No one is saying that it was all Diana's fault.

Saying that Diana had a mental illness is not saying that it was all Diana's fault, it is simply saying that she had a mental illness. Diana had bulimia. She had depression. She was prone to self harm and very likely could have ended up hurting someone else. She displayed narcissistic tendencies, was selfish, and had to be the centre of attention.

Charles, on the other hand, was also prone to narcissism, although not really in the same way as Diana. Diana wanted to be the centre of attention and would strive to be so, while Charles expected to be the centre of attention simply because he had always been such. He entered into his marriage not because he loved Diana but because he felt obligated to get married and Diana was a woman who met the right qualifications. While this in itself isn't a flaw - many royal and noble marriages have been conducted through such means and ended up very successful - the fact that no one told Diana was a huge flaw. Despite being older than her in a lot of ways Charles was every bit as immature as Diana; he'd been with women before and may have even fallen in love, but he hasn't really ever been with anyone who he could have considered to be a long term partner, and so had never developed a relationship that could lead to marriage. It's very significant that prior to his marriage Charles' longest relationship with a woman was with someone who, in the classic mistress of a Prince scenario, was married to someone else and therefore could never pressure him for marriage.

_DATASET CONTENT_
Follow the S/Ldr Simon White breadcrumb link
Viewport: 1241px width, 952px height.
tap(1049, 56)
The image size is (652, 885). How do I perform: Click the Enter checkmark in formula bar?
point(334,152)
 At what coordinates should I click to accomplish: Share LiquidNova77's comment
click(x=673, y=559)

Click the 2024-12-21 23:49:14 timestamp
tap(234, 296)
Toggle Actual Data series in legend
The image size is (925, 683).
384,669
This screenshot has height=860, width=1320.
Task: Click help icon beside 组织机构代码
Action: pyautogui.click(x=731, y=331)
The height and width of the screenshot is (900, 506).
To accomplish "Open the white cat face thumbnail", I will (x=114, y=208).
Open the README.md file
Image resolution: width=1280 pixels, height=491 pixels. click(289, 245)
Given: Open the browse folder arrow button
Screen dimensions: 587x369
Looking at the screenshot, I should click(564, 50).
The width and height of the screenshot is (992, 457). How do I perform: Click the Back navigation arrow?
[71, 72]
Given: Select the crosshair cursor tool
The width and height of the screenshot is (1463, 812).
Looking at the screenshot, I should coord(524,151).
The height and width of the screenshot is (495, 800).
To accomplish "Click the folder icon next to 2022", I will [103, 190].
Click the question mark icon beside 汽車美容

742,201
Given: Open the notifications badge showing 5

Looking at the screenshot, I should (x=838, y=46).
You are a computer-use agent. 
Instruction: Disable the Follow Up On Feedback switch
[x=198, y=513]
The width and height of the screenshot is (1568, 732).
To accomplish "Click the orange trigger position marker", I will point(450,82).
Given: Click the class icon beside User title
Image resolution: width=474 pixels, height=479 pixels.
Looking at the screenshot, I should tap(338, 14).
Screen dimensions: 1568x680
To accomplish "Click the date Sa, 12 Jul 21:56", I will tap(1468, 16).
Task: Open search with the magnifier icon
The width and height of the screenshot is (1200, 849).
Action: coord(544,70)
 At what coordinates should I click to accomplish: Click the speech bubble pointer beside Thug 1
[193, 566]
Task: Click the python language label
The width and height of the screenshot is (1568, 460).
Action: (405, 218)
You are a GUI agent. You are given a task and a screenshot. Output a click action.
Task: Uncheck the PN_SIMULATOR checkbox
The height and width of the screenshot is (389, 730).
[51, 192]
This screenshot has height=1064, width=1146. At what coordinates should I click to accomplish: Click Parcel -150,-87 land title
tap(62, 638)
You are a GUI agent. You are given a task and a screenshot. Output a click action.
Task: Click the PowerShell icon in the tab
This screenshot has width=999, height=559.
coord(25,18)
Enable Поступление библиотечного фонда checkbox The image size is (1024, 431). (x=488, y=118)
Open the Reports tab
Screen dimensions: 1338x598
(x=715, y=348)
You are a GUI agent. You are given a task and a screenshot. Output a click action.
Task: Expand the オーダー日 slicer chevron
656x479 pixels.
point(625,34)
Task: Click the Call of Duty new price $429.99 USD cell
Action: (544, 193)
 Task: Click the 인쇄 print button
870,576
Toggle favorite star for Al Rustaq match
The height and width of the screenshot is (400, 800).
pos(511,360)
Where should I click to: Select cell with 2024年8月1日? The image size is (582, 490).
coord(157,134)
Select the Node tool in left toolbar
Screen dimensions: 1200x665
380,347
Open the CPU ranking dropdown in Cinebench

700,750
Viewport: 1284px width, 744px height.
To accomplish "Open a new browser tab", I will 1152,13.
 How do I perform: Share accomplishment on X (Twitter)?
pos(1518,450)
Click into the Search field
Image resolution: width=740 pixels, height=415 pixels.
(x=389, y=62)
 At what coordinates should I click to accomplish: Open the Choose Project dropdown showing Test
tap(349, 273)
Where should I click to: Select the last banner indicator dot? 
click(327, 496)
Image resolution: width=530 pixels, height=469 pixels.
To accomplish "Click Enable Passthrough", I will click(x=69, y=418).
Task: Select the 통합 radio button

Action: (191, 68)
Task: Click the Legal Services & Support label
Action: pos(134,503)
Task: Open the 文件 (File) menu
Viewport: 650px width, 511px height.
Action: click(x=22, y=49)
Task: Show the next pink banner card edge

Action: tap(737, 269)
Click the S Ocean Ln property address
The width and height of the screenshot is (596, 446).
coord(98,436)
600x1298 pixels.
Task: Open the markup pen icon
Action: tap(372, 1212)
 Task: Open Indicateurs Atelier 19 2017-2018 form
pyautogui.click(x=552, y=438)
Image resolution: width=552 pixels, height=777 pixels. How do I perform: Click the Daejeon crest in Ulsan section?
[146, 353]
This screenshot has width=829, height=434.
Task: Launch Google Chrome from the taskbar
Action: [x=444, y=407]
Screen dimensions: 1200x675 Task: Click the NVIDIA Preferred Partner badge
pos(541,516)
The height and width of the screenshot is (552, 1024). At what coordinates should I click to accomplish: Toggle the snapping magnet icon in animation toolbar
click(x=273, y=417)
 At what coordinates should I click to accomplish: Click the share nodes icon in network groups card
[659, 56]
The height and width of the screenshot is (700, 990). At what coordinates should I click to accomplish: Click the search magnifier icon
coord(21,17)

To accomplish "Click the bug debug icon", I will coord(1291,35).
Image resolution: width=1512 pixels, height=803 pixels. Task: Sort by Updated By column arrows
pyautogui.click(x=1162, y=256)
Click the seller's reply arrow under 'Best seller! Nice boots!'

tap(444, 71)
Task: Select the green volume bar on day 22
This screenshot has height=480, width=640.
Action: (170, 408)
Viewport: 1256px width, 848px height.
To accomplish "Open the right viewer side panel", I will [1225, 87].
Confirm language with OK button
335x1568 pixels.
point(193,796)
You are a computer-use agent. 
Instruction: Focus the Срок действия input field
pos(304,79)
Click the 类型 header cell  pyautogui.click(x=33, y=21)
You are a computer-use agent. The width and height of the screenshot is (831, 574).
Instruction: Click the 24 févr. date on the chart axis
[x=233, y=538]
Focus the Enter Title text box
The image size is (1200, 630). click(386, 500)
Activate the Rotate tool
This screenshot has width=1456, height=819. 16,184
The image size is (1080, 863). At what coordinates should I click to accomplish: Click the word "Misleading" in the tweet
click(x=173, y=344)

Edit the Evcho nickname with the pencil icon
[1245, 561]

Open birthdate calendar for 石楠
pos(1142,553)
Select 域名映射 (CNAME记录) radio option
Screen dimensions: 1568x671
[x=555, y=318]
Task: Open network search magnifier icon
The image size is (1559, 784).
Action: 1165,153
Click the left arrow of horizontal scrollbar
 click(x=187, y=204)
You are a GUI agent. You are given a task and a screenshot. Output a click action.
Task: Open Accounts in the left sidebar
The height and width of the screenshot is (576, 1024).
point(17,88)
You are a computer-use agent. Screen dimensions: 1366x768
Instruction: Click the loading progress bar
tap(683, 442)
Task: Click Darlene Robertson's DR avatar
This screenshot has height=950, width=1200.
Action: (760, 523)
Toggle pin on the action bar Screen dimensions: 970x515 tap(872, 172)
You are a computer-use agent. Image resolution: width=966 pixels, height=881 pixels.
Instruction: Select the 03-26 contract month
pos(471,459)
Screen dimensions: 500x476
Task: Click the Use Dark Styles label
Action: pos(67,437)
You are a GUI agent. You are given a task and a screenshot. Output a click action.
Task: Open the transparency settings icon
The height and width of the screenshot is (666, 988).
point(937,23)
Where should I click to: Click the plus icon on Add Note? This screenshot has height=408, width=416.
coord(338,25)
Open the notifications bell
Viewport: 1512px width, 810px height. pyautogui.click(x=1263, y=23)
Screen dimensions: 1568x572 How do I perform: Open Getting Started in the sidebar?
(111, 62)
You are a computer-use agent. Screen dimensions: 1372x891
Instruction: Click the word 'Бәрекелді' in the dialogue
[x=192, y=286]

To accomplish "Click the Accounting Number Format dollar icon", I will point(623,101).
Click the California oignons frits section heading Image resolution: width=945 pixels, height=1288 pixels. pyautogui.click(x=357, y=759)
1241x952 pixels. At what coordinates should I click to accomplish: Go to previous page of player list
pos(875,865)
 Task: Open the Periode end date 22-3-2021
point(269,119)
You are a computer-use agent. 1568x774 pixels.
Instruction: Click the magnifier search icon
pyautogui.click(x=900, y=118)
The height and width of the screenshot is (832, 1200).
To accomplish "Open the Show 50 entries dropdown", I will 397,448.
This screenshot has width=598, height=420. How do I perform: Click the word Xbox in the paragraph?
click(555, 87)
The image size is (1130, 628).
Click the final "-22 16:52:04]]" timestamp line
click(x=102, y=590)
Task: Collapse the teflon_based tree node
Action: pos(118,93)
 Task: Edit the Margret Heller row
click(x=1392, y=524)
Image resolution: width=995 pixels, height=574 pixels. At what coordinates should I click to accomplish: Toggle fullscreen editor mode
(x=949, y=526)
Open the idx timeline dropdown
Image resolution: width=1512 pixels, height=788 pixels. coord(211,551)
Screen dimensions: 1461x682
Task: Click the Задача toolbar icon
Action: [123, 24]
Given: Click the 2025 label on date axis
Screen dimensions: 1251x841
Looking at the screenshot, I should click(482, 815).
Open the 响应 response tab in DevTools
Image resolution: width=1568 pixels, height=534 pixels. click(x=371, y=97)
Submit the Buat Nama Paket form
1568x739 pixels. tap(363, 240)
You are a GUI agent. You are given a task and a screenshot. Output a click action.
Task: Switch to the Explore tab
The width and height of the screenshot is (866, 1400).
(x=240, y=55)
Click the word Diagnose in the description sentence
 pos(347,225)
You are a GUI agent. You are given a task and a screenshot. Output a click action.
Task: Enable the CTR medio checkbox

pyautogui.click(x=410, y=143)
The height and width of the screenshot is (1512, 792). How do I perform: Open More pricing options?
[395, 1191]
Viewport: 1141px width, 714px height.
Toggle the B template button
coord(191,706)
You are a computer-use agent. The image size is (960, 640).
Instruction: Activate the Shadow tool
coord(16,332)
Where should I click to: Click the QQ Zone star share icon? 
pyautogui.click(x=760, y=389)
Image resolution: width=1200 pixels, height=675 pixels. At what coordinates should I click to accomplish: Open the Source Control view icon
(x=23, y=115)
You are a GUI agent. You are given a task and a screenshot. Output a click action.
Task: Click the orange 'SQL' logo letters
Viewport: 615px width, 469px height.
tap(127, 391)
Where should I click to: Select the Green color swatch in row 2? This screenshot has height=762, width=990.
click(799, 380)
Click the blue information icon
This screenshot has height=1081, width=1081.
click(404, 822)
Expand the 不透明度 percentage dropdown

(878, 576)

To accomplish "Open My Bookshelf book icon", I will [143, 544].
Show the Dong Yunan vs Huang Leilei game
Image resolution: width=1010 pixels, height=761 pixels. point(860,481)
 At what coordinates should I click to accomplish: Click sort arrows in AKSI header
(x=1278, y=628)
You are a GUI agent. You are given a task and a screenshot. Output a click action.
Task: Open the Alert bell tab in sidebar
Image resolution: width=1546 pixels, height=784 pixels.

_EXERCISE REQUIREMENTS_
1. Answer these questions from the text about Diana and Charles, one line each.
(a) Which eating disorder does the text say Diana had?
(b) According to the text, why did Charles enter into his marriage?
(c) What does the text say about the woman with whom Charles had his longest relationship before his marriage?
2. For each statement, say whether it agrees with the text about Diana and Charles. Answer yes or no, and quote the words of the text that decide it.
(a) Charles married Diana because he loved her.
(b) The text states that Diana had depression.
(c) Charles was prone to narcissism in the same way as Diana.

_ACTIVITY ANSWERS_
1.
(a) Bulimia.
(b) He felt obligated to get married, and Diana met the right qualifications.
(c) She was married to someone else and therefore could never pressure him for marriage.

2.
(a) No: "He entered into his marriage not because he loved Diana but because he felt obligated to get married"
(b) Yes: "She had depression."
(c) No: "Charles, on the other hand, was also prone to narcissism, although not really in the same way as Diana."